How conceptual clarity can improve how we assess research

By Brian Belcher (Royal Roads University)

Current discourse on research assessment places high emphasis on “impact.” However, there are many different concepts of impact, and many different concepts of how research achieves impact. The resulting ambiguity and confusion confound efforts to improve research assessment. To reliably assess research, we need clarity about what it is we want to assess.

Typical measures of “research impact” have focused on indicators of influence on other research (e.g., publications in “high impact” journals, citations, impact factors). DORA has very helpfully highlighted flaws in this approach.

At the same time, there has been a push from many quarters for research to generate more impact on society, and for more evidence of that impact. Within academia, this approach is most advanced in the UK’s “Research Excellence Framework”, which defines “impact” as an “effect on, change or benefit to the economy, society, culture, public policy or services, health, the environment or quality of life, beyond academia.” But many other academic research funding and evaluation approaches have likewise increased emphasis on influences beyond the academic. This concept of impact is wide-ranging; the effect, change, or benefit could be small or large, proximate or distal, ephemeral or long-lasting.

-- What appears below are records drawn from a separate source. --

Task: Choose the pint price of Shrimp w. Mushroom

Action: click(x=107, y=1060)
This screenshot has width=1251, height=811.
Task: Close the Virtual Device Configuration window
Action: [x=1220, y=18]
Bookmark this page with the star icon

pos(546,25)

And there is also a large and growing body of “research for development,” “use-oriented research,” “transdisciplinary research,” etc. that explicitly aims to contribute to tangible changes in social, economic, and/or environmental conditions. Importantly from the perspective of evaluation, the research being assessed could be sufficient to cause the change or, much more likely, it could serve as one of many contributing factors within a complex system.

I have been involved in a process of developing and implementing a new research assessment approach in a research-for-development context. Because much of this research is funded from international development assistance budgets, there has always been pressure from funders to demonstrate impact at mission level (i.e., poverty alleviation, increased food and nutrition security, and/or improved environmental condition). An organizational change process that promoted results-based management further increased this pressure and stimulated a series of responses including:

  • increased emphasis on modelling research within a theory of change;
  • concerted effort to conceptualize change as a process to which research contributes;
  • re-defining research quality beyond narrow disciplinary bounds;
  • defining research effects and related vocabulary by the nature of change;
  • developing theory-based evaluation approaches appropriate for interventions in complex systems;
  • training and engagement of staff to build capacity and help overcome natural concerns about the broader evaluation focus.

Management support and explicit policy measures, such as requiring new projects to develop explicit theories of change, have helped facilitate the transition.

While there are elements of this process that are unique to the context, many of the principles and many of the lessons are applicable to research assessment more generally.